Statistics for FRCS
Types of Data
- Continuous Variables (Ratio, Integer Data)
- Example: Age, Distance, or Hours Spent Revising
- Characteristics:
- Zero is the origin and values are independent of units.
- Tend to be quantitative.
- May or may not be parametric in distribution.
- Categorical Variables (Nominal, Ordinal Data)
- Example: Race, Gender, Category in a Classification System
- Characteristics:
- Typically non-numerical variables.
- Tend to be qualitative.
- Are non-parametric.
Distribution of Data
- Parametric Data
- Normally distributed, forming a Gaussian bell-shaped curve.
- Mode, mean, and median are the same.
- Non-Parametric Data
- Most data are skewed.
- The median or mode is used to assess central tendency, not the mean.
Measures of Spread/Variability
- Interquartile Range
- Describes deviation or spread from the mean, grouping data into quarters (25%).
- Standard Deviation (SD)
- Describes deviation of individual values from the mean.
- Used in normal distribution:
- 68% of values within 1 SD, 95% within 2 SDs, 99% within 3 SDs.
- Variance
- SD squared, representing spread from the mean when the mean is the central tendency.
- Confidence Interval
- Describes measurement accuracy, typically a 95% confidence interval.
- A small confidence interval means all values are close to central tendency (mean, mode, or median).
P-Values, Errors, and Power Analysis
Null Hypothesis
- Assumes that an observed difference occurred by chance.

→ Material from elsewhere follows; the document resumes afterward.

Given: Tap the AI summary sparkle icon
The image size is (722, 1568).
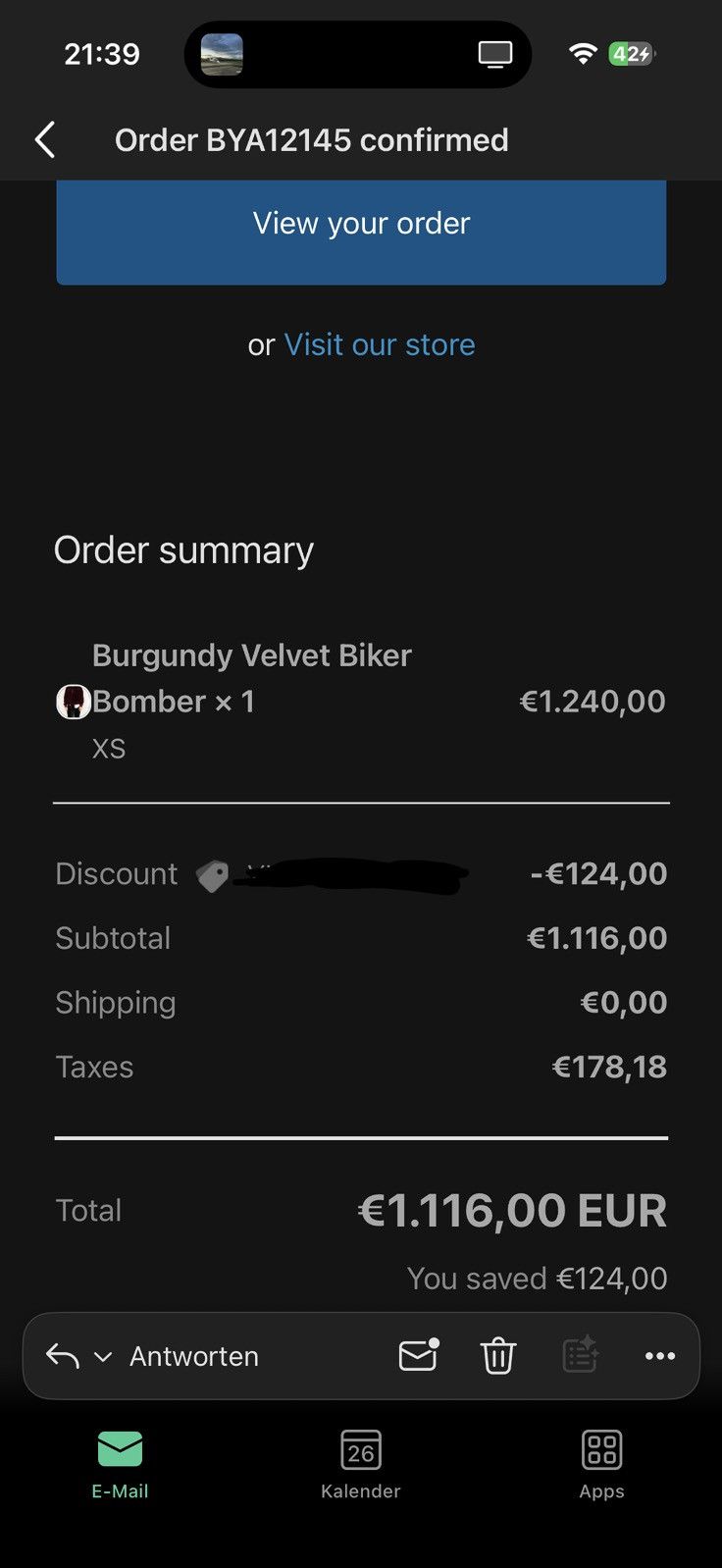Looking at the screenshot, I should 580,1355.
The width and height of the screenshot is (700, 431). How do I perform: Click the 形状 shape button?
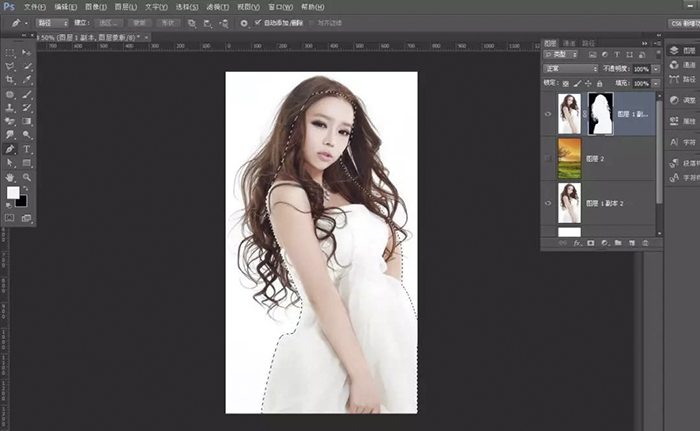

Studies aim to reject the null hypothesis to prove observed differences.
P-Value
- Probability that the difference was not due to chance. Usually set to less than 5% (0.05).
Bonferroni Adjustment
- Used when multiple variables are tested. It reduces the P-value and the chance of Type 1 errors.
Types of Errors
- Type 1 (Alpha) Error
- False positives: Rejecting the null hypothesis when it is actually true.
- Can be reduced by lowering the P-value but increases the risk of Type 2 errors.
- Type 2 (Beta) Error
- False negatives: Accepting the null hypothesis when it is actually false.
- Common in orthopedics and can be minimized by increasing the sample size.
Study Power and Power Analysis
- Study Power is 1 minus the Type 2 error rate, usually 0.8 (80%).
- Power Analysis can be performed prior to the study to determine the required sample size or post hoc to validate the significance of findings.
Study Design
- Retrospective, Prospective, Cross-Sectional, or Longitudinal:
- Cross-sectional: Examines a group at one time point.
- Longitudinal: Follows patients over time.
- Observational vs. Experimental:
- Observational: No alteration made, only observation.
- Experimental: A maneuver is applied, followed by analysis.
Study Types and Hierarchy
- Level 1
- Randomized Controlled Trials (RCT), Meta-analyses of RCTs, Systematic Reviews of Level 1 studies.
- Level 2
- Poor quality RCTs (No blinding, <80% follow-up), Meta-analyses of non-RCT studies, etc.
- Level 3
- Retrospective comparative studies, case control studies with historical controls.
- Level 4
- Case series (no control group).
- Level 5
- Expert opinion.
Tests to Analyze Data
Parametric Tests
- Unpaired Student T-Test: Compares the mean between two independent, normally distributed groups.
- ANOVA (Analysis of One-Way Variance): Used when multiple observations are made or categories are tested.
Non-Parametric Tests
- Chi-Squared: Analyzes differences between two groups of categorical variables.
- Mann-Whitney U: Non-parametric test for discrete data like gender.
- Fisher’s Exact Test: Used when sample size is small (n < 5).
Epidemiologic Tests
Screening: Testing a large population for a disease of low prevalence. WHO Criteria for screening include the importance of the disease, known incidence, and treatment availability.
Incidence: Number of new diagnoses in a defined population.
Prevalence: Number of people with a condition at a given time (snapshot).
Sensitivity and Specificity
- Sensitivity: Percentage of true positives (TP / TP + FN).
- Specificity: Percentage of true negatives (TN / TN + FP).
Correlation Tests
- Pearson’s Correlation: For parametric data.
- Spearman’s Rank Correlation: For non-parametric data.
Survival Analysis
- Actuarial Method: Survival calculated at set times (e.g., annually).
- Kaplan-Meier Method: Survival recalculated each time there is a failure.
Survivorship Analysis for Joints
- Based on the total number of joints followed, failures, and censored patients.